Lakers shock Green Giants in Division III boys’ soccer tournament

  • Inter-Lakes’ Alex Losada gathers a bouncing ball while Brady’s Tyler Aubin looks on during Division III tournament action at NHTI on Thursday. Inter-Lakes upset Bishop Brady in penalty kicks. NICK STOICO / Monitor staff

  • Brady’s Tyler Aubin runs up to battle Inter-Lakes’ Nathan Manville (17) and Quinn Taylor (10) for the ball during Division III tournament action at NHTI on Thursday, Oct. 27, 2016. NICK STOICO / Monitor staff

  • Brady’s Matteo Ticli meets teammate Kyle Rowalski (21) at the ball during Division III tournament action at NHTI on Thursday, Oct. 27, 2016. NICK STOICO / Monitor staff

Monitor staff
Published: 10/28/2016 12:01:48 AM

CONCORD – This time last year, Hunter Sanders was taking practice reps with the Inter-Lakes football team. On Thursday, he was between the posts for the boys’ soccer team and shut down Bishop Brady, the fourth-ranked team in Division III, despite being peppered by shots for 100 minutes.

He didn’t let one in until penalty kicks, where he stopped two shots out of six to give the 13th-ranked Lakers a 1-0 upset win over Brady in the second round of the Division III tournament at NHTI.

“I just wanted to win another 80 minutes for the seniors this year,” said Sanders, a sophomore. “Those guys really inspired me this season. They all work so hard.”

Sanders was the inspiration for the Lakers (7-8-2) on Thursday. Brady came in boasting a 13-3 regular-season record, including a 2-1 win in September over the Lakers’ quarterfinal opponent Hopkinton. Brady’s fiery offense scored five goals in five of their 18 regular season games.

But on a cold and wet Thursday afternoon at NHTI, Brady’s attack came up empty despite controlling most of the game in the Lakers’ end. Their passes were located well, sending the ball up the field to players moving into position, ready to take it straight to the net. But attack after attack was snuffed out by either Sanders or a defender.

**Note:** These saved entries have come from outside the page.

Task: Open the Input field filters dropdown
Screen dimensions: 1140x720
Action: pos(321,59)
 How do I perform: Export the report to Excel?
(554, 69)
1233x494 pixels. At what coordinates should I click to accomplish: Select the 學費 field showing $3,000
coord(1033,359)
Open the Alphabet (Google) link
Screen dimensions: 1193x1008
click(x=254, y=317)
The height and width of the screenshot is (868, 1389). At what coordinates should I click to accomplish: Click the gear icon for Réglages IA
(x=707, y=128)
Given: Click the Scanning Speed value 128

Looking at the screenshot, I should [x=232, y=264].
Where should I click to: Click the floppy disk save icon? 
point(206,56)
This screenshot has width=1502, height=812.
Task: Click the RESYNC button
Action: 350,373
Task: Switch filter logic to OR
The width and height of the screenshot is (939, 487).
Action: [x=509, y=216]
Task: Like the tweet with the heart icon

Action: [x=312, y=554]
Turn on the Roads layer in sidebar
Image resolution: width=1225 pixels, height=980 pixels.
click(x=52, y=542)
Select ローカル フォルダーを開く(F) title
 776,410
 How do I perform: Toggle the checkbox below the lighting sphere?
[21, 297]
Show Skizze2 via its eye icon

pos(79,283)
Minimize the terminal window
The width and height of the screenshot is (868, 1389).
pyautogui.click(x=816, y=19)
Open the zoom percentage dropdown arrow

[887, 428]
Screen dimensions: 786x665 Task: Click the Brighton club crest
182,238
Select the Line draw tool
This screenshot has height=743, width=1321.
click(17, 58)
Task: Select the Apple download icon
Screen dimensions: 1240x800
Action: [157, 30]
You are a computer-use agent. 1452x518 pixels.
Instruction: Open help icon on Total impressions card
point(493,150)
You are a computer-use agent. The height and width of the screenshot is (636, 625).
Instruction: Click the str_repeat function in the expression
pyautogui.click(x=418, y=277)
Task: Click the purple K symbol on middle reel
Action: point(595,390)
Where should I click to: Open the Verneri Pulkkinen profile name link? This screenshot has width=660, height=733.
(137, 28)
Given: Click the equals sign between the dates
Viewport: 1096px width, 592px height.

“We put a lot of pressure on him,” Brady Coach Mike Ling said. “He’s probably without question their savior, their man of the match for today. He kept them in it.”

After playing 80 minutes of scoreless soccer, Inter-Lakes had two close calls near their net in overtime. The first came midway through the first 10-minute frame of overtime when a Brady shot was sent in from the edge of the box, bounced off Sanders and a few other players before nearly rolling over the goal line. Sanders lunged for it as two Brady attackers slipped through the mud and couldn’t get a foot on the ball to poke it in.

In the second overtime, Brady had another solid look, this time on a hard shot from about 15 yards out. Sanders dove to his left and got a finger on the ball to redirect it away from trouble.

“A couple of times, we had some wide open chances and then we just couldn’t execute and finish,” Ling said. “(Sanders) had some stellar saves, without question. … If you keep someone hanging around long enough and don’t put the game away early enough as we could’ve or should’ve, it comes back to bite you and it bit us this time.”

Sanders stopped 15 shots, while the Inter-Lakes attack could only muster five. The Lakers didn’t test Brady goalie Bryce Johnson until 15 minutes into the game.

“I don’t know how many shots Bishop Brady had but they had too many, they had a ton,” Inter-Lakes Coach Dan Curnyn said. “You don’t go 13-3 on a fluke. … That’s tough to lose in the (second) round, but that’s a really, really solid team. For us, this is probably one of the biggest wins in Inter-Lakes boys’ soccer program history.”

Brady’s Anthony Wright, Colin Plante, Jacob Yanksi, Angelo Besho and Manish Giri scored in PKs. Matt Duffield scored the final PK for Inter-Lakes before Sanders sealed it with a save on a shot from Brady’s Matthew Quirk. Nathan Sleeper, Brenan Moynihan, Quinn Taylor, Logan Taylor and Nathan Manville also netted PK goals for Inter-Lakes.

No. 5 Hopkinton will host the Lakers on Sunday at 2 p.m. in the quarterfinals. Nine games into the tournament, Inter-Lakes is the only team in Division III to knock off a higher seed.

“If you were going to tell us that we would come down here and beat a top-four team, not only hold them for 80 minutes but another two overtime periods and then the shootout, which is hectic because you don’t want to be the first one to miss,” Curnyn said. “I knew coming in we were going to battle, we were going to compete, we weren’t worried about who the team was. The regular season doesn’t matter now because everybody is 0-0.”

Curnyn coached Sanders in baseball last spring and got in his ear to try out for soccer in the fall. Sanders had an idea how to man the pipes from his experience as a hockey goalie.

“He stepped right up,” Curnyn said. “He’s put in a ton of work. This was by far our best game as a team and this is the best game he’s ever had. And it couldn’t have happened at a bigger time.”